ISBN: 978-83-7506-799-6
Rozmiar pliku: 11 MB

FRAGMENT KSIĄŻKI

Rosyjska ruletka wraz z wcześniejszą książką Nazywam się Zacharski. Marian Zacharski wpisuje się w bardzo popularny na Zachodzie nurt książek wspomnieniowych o służbach wywiadowczych, będących wspomnieniami czy to znanych oficerów wywiadów, czy też byłych szefów tych służb. Piętno wszechogarniającej tajemnicy charakterystycznej dla sowieckich służb wywiadowczych dziesiątki lat ciążyło nad polskimi publikacjami. Aby je przełamać, trzeba było odwagi Mariana Zacharskiego. Długie oczekiwanie rekompensuje zarówno fakt, że autor jest najsłynniejszym polskim szpiegiem drugiej połowy XX wieku, jak i nieoczekiwanie ujawnione jego talenty pisarskie. Dlatego też książki te — w przeciwieństwie do innych wcześniej publikowanych nie zawsze ciekawych raportów z działalności wywiadowczej — przybierają formy powieściowe nie tylko dlatego, żeby uatrakcyjnić czytelnikowi czytanie, ale także pozwalają wyrazić subiektywnie zapamiętane wydarzenia z przeszłości. Z pewnością wizja Mariana Zacharskiego będzie wywoływała spory nie tylko wśród uczestników tamtych wydarzeń o jednostronność i silną emocjonalność.

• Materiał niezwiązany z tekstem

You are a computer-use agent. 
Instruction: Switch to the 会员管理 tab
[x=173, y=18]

Znany na całym świecie brytyjski szpieg i pisarz John le Carré — autor takich bestsellerów jak Ze śmiertelnego zimna czy Szpieg doskonały — znalazł godnego sobie konkurenta. Należy mieć nadzieję, że Marian Zacharski w najbliższej przyszłości napisze powieść szpiegowską. Materiałów i faktów mu nie brakuje. Nieskrępowany tajemnicą służbową ani względami osobistymi będzie mógł w niej poszybować i wypowiedzieć się w pełni.

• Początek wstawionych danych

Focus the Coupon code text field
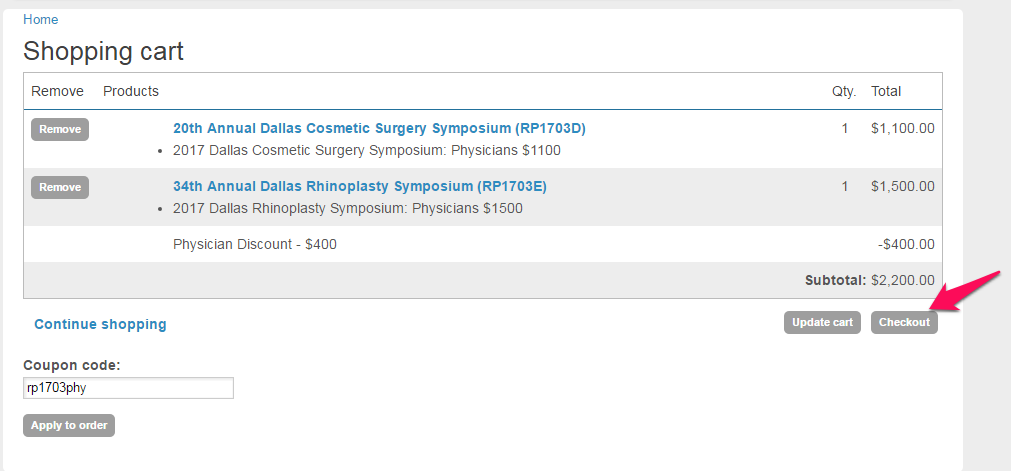Screen dimensions: 1011x471 tap(128, 388)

Obydwie książki Zacharskiego pełnią bardzo ważną funkcję informacyjną. Czytelnik dowiaduje się z nich, że polskie służby istnieją i odgrywają bardzo ważną rolę w niewątpliwie hermetycznym świecie wywiadów.

Paradoksem jest to, że polscy czytelnicy więcej wiedzą o amerykańskich, izraelskich czy sowieckich, a później rosyjskich służbach wywiadowczych i pozostają w przekonaniu, że Rzeczpospolita jest tych służb pozbawiona. Z książek Mariana Zacharskiego wynika, że jesteśmy wielokrotnie pełnoprawnymi graczami.

Życiorys Marian Zacharskiego można porównać jedynie do dziejów i dramatów słynnego polskiego szpiega Jerzego Nałęcza-Sosnowskiego.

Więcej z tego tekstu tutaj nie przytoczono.